いじめの調査をする「第三者委員会」のメンバー構成のあり方などについて激論が交わされた「いじめ防止基本方針策定協議会」の第5回会合=東京都千代田区の文部科学省で2013年9月26日午後1時6分、水戸健一撮影
いじめの調査をする「第三者委員会」のメンバー構成のあり方などについて激論が交わされた「いじめ防止基本方針策定協議会」の第5回会合=東京都千代田区の文部科学省で2013年9月26日午後1時6分、水戸健一撮影

 いじめから子供を守るため、学校や行政の責務を定めた「いじめ防止対策推進法」が28日、施行された。同法は、大津市の中2男子いじめ自殺問題をきっかけに与野党の議員立法で成立したが、運用に必要な国の基本方針作りが間に合わないという想定外のスタートとなった。学校と行政の役割分担などで混乱する懸念があり、遺族からは文部科学省の見通しの甘さを指摘する声も上がっている。【水戸健一、小林哲夫、石川勝義】

 「いじめを調査する『第三者』とは、どんな人を指すのか」「あまり対象を狭められると調査メンバーの選任が難しくなる」。法の施行が迫った26日、文科省で開かれた「いじめ防止基本方針策定協議会」では、休憩を挟んで4時間半、激論が交わされた。

 有識者や弁護士、小中学校長ら計14人で、同法が定める国の基本方針を策定する。子供の生命と人権に関わることに加え、衆参両院の委員会の付帯決議が法の不備を補う複雑な事情があり、基本方針なしに法の的確な運用は難しい。
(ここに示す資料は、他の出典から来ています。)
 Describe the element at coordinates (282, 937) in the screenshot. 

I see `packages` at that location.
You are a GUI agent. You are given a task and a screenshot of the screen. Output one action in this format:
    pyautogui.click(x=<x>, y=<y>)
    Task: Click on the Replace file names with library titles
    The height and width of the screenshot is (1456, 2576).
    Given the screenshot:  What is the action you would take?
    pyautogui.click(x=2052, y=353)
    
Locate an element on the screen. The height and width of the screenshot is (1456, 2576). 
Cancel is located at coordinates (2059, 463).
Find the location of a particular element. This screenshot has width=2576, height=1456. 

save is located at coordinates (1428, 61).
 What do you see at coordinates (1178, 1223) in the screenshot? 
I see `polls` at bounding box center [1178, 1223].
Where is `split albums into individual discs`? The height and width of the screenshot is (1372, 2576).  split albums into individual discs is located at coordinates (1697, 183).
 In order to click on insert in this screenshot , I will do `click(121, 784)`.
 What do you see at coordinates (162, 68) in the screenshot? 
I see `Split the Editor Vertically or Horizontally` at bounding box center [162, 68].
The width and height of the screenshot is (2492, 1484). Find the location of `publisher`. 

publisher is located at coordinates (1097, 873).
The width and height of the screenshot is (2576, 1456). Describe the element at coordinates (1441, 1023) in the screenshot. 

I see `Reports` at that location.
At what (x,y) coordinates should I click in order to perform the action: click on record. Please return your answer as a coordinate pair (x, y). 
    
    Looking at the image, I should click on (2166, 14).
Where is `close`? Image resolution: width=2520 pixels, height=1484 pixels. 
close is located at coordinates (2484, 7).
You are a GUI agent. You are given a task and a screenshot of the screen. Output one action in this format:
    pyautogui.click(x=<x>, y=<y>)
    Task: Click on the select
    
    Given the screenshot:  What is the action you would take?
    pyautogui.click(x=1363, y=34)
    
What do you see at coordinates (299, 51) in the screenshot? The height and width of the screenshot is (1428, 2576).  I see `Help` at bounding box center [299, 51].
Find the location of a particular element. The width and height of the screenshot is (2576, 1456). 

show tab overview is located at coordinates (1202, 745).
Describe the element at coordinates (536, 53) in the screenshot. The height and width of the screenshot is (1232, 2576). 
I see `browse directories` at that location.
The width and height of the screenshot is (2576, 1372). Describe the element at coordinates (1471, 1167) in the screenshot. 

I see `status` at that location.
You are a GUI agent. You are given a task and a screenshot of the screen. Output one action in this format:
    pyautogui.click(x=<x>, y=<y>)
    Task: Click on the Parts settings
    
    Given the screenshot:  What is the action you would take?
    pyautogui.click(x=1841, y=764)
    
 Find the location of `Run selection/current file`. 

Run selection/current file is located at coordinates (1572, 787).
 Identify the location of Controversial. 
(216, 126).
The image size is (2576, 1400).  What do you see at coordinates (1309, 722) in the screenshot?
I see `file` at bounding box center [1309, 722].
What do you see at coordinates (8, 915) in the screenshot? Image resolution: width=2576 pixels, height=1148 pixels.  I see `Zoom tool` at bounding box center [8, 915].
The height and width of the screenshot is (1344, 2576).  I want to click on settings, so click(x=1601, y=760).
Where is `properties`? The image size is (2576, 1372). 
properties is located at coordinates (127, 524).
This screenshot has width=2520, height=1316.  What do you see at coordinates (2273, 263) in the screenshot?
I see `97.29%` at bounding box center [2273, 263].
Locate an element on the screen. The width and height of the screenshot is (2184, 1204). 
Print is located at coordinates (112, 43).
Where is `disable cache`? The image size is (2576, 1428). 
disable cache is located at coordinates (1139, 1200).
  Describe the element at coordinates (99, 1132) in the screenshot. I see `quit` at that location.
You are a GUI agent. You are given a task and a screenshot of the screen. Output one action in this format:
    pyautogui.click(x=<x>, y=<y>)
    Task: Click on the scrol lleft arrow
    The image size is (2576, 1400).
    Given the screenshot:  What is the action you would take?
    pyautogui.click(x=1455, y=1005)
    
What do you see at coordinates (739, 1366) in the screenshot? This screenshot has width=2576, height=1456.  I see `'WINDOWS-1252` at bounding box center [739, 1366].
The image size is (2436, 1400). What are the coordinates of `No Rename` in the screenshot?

 6月の法成立後、8月中旬に協議会の初会合が開かれた。施行日までに5回の会合を開き、まとめる予定だった。だが、自治体、学校、教員の役割について国がどこまで踏み込むのか、いじめの調査メンバーをどうするのか、など意見がまとまらないまま会を重ね、不満を訴える委員も。26日の第5回会合でも集約できず、基本方針がないまま施行日に突入することになった。座長の森田洋司・大阪市立大名誉教授は「徹底的に議論する必要がある。できる限りよいものにしたい」と理解を求めた。基本方針に策定期限はないが、施行日に間に合わないのは想定外。協議会は10月上旬の策定を目指す。

 昨年10月に「子どものいじめの防止に関する条例」を施行した岐阜県可児市の片桐厚司市民部長は「条例がない自治体では、国の基本方針が定まらない中で(行政や学校、保護者など)それぞれの役割について対応を進めるのは難しいかもしれない」と話す。条例はいじめの防止と早期発見のため、市と学校、保護者、市民らそれぞれの立場で責任を明確化。市内の事業所がステッカーを作ったり、自治会が、高齢者らに登下校時に合わせ散歩するよう呼び掛けて見守り活動をしたりするなどの動きが出てきた。片桐部長は「教育委員会と学校、家庭、地域が一体になる体制ができてきた」と条例効果に実感を込める。